Glyphosate research that I read years ago and found again before this post is that the sun breaks down glyphosate relatively quick (half life of 4 days) and it takes about two weeks to see full results that the weeds died. And the sun isn't even the best at degrading the glyphosate, microbes are. In herbicides two there are residual (prevents weeds from growing) and non-residual. Glyphosate is definitely non-residual. I know there is residual amounts on the food because you can test for it, but how much is needed for long term detrimental health is the key question.
Spraying crops a few weeks before harvest is a common but risky practice (at least where I am from) - the main reason they do that is because the farmer hasn't done a good job on controlling his weeds and doesn't want to suffer price wise from discounts due to weed seeds (which lowers bushel weight and increases contaminants), so they spray right before harvest to keeps costs down raising the crop and not having the weeds present and end up in the combine. The drawback to this and why its risky is that it also kills the non-Roundup Ready crops (like wheat) and if a storm comes through before harvest the wind will knock over the wheat and you will have a hard time getting that into the combine, if at all. Also like you mentioned when you kill off the wheat it dries down faster than if the plant died on its own and let the grains air dry.

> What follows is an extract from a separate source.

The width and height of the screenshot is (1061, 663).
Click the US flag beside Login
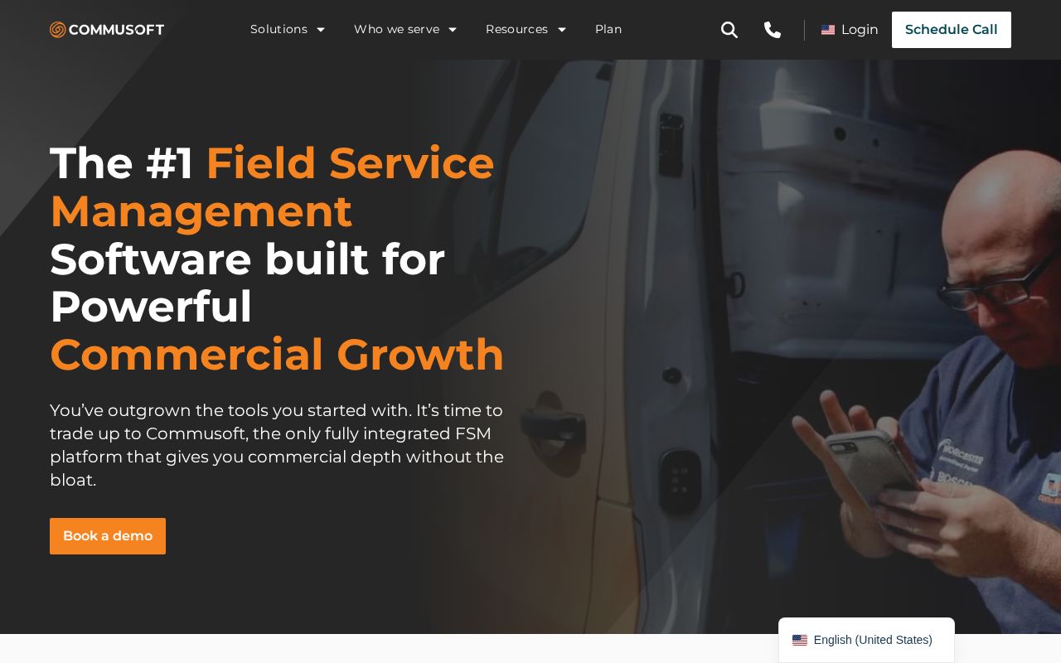pos(828,30)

You wanna weed a field? Put a herd of goats on it. Roundup is used for poison ivy control. Goats will turn it into fertilizer. They have been used in California with much success Just google :using goats to clear land
Glyphosate is cheaper. Renting animals, owning them, transporting them, feeding them, treating them for diseases, etc. are all more expensive and not as effective. When you raise commodity items you can only sell it for what the market price is which is out of your control, so the only control you do have is input costs. Most row crop farmers are farming thousands of acres across different fields and fencing in animals (even if temporary) is cost and time prohibitive.

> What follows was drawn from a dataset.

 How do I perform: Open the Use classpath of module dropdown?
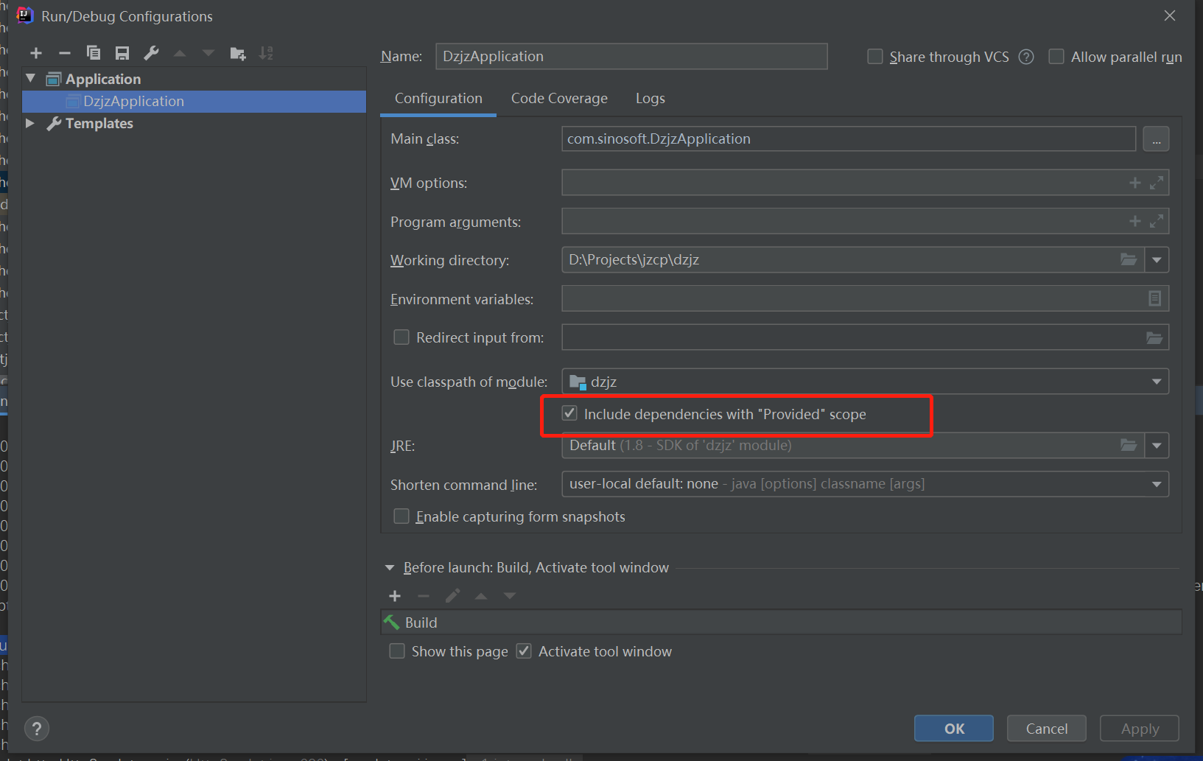click(865, 382)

One of the studies suggested it was not the glysophate that was dangerous, rather the additive used to make it stick to leaves. The additive makes it spread out, not bead up by reducing the surface tension.
I don't think using Roundup to kill weeds in driveway is an issue, rathe the issue is spraying it on fields used for food crops and then using Roundup resistant seeds from Monsanto.
Dawn dish soap has surfactants to reduce surface tension. That is an old trick to make your glyphosate work better is to add a little soap to it so it coats everything better. If you notice that some waxy plants don't die from spraying them, its because the herbicide can't penetrate through the wax. A degreaser such as dish soap breaks down that wax allowing the herbicide to soak in and kill the plant.
We are required to have training and a license to even buy larger jugs ...
What most people don't realize is that glyphosate has been around since the mid 70's and was used in row crop production long before Roundup Ready corn appeared in the mid-90s. Another thing that most people don't realize is that there are far more dangerous chemicals used to treat weeds that require federal licenses to purchase, store, and use. You also must go through continuing educational classes to maintain that license.
That is why glyphosate has become the herbicide of choice - less toxic, more effective, cheaper, and still no solid evidence that residual contamination on crops has caused any short or long term effects.